Vassilis Alexakis, le plus français des écrivains grecs
Vincennes fête l’Europe et cette année c’est la Grèce qui est à l’honneur : l’occasion de rendre hommage à Vassilis Alexakis (1943-2021), le plus français des écrivains grecs, en tout cas le plus francophile. Auteur d'une importante œuvre romanesque, il écrit aussi bien en français qu’en grec, sa langue maternelle. À l'âge de 17 ans, titulaire d’une bourse, il arrive à Lille pour étudier le journalisme. Après 3 années d’études, il retourne en Grèce pour effectuer son service militaire mais revient s’installer à Paris en 1968 après le coup d’état militaire des colonels menés par Georgios Papadopoulos.

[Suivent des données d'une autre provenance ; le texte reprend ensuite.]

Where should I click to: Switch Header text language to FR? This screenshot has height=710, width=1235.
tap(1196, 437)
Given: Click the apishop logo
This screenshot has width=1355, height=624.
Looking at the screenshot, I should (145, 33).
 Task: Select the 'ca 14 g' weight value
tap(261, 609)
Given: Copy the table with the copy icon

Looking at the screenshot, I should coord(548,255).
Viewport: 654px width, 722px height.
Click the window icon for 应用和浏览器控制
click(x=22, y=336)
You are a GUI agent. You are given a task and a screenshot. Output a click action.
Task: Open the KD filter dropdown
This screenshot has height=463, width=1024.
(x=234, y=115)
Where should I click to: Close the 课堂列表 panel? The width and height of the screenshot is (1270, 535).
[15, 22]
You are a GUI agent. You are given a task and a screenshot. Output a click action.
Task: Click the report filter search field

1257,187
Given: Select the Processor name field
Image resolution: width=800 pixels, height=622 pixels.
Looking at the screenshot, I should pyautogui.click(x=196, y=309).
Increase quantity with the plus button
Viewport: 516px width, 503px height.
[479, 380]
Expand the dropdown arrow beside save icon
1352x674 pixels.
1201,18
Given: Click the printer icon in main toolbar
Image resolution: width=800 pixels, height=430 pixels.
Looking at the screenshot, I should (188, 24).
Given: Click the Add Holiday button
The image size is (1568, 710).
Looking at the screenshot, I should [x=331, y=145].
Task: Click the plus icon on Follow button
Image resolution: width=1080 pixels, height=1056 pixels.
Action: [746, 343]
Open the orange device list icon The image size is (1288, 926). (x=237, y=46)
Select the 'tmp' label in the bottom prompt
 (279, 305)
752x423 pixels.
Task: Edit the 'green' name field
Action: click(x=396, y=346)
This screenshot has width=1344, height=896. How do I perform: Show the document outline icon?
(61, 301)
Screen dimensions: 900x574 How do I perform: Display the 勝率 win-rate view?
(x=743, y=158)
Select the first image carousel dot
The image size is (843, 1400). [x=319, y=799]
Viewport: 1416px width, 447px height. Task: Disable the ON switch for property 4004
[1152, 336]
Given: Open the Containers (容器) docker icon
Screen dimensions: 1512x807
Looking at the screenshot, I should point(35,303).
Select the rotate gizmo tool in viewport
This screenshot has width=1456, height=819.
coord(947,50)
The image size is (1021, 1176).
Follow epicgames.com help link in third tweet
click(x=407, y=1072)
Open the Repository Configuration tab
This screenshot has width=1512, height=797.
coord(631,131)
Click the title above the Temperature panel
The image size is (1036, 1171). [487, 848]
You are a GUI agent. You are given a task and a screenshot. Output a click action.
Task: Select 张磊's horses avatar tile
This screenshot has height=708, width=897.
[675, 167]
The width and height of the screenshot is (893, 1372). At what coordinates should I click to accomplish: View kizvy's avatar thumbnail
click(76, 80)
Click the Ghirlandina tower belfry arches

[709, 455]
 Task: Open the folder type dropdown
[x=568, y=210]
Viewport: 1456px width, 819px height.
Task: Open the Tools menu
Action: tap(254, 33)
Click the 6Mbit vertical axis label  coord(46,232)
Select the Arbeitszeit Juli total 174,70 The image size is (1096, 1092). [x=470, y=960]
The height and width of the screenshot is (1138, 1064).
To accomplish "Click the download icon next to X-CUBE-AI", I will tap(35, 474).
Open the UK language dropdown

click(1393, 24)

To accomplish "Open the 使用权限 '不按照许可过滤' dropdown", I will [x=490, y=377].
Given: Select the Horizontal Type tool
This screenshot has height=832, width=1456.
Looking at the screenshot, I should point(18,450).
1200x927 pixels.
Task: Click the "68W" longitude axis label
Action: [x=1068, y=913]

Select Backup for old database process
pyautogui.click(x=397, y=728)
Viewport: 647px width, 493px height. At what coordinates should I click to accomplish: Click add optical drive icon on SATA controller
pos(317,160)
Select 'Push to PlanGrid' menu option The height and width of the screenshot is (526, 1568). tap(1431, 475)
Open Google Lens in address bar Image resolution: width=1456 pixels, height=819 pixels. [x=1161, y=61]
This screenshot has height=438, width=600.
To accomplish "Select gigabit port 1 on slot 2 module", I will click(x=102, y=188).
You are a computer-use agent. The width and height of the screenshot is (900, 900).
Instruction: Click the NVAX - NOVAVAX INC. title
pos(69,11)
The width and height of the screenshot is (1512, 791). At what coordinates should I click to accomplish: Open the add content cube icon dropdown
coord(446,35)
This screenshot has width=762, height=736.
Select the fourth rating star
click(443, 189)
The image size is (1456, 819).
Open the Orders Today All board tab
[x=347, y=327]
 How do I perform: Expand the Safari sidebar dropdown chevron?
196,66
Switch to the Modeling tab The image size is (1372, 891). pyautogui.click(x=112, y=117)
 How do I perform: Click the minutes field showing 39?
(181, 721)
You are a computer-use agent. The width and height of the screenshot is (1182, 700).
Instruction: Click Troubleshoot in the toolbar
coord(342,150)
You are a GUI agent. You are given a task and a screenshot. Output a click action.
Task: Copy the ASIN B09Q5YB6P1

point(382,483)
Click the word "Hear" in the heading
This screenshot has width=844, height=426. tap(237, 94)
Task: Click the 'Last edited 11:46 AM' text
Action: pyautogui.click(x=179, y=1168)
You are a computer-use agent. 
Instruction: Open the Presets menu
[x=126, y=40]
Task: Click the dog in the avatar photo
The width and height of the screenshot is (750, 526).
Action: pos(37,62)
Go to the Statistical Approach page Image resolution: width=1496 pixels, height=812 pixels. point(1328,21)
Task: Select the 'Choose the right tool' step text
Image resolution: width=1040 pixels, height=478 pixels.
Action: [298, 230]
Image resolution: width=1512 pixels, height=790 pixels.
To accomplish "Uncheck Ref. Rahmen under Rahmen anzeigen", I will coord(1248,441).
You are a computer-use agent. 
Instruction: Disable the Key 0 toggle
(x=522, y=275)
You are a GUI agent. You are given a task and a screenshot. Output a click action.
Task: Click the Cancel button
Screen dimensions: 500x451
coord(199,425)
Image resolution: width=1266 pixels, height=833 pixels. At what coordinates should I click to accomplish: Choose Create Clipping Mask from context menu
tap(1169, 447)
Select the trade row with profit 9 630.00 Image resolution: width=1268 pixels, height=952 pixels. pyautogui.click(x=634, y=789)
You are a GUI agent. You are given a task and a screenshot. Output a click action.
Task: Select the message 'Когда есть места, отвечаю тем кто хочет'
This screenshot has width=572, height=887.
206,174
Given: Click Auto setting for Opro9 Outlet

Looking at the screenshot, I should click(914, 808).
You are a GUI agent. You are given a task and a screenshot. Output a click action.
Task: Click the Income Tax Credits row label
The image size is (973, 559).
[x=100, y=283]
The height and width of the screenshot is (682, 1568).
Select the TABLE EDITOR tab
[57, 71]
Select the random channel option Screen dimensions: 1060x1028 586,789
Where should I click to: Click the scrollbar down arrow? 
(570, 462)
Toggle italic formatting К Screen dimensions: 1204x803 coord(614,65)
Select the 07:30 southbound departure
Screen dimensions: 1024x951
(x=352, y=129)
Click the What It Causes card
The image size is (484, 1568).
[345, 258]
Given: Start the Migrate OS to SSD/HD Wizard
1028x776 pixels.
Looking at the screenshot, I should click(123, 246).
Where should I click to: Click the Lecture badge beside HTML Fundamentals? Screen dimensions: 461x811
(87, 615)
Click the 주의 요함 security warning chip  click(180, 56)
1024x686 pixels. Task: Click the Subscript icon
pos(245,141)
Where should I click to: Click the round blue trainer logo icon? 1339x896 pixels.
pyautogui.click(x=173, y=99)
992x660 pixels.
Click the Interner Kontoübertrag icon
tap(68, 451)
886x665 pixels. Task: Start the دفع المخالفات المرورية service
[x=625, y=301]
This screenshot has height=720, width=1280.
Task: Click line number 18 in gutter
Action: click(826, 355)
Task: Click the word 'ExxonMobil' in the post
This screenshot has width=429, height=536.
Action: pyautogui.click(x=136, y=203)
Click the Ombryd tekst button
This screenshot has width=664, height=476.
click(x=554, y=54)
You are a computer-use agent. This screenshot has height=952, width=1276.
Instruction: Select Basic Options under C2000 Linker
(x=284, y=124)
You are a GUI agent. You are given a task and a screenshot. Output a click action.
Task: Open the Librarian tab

Des débuts comme journaliste et dessinateur
Il travaille tout d’abord pour Le Monde des livres durant quinze ans. Il devient ensuite dessinateur humoristique puis journaliste, au journal Le Monde, ou pour La Croix. Il écrit à cette époque également des pièces radiophoniques. Il participe aussi à l’émission « Les papous dans la tête » sur France Culture.
Alexakis commence à écrire dès 1974 mais se fait remarquer avec ses romans : La Tête du Chat (1978), Talgo (1983) et Paris-Athènes (1989). La consécration vient avec le prix Médicis (1995) pour La Langue maternelle, puis avec le Grand prix du roman de l'Académie Française (2007) pour Ap. J.-C. En 2012 il obtient le prix de la langue française pour l'ensemble de son œuvre, et en Grèce le Grand Prix national du roman en 2017.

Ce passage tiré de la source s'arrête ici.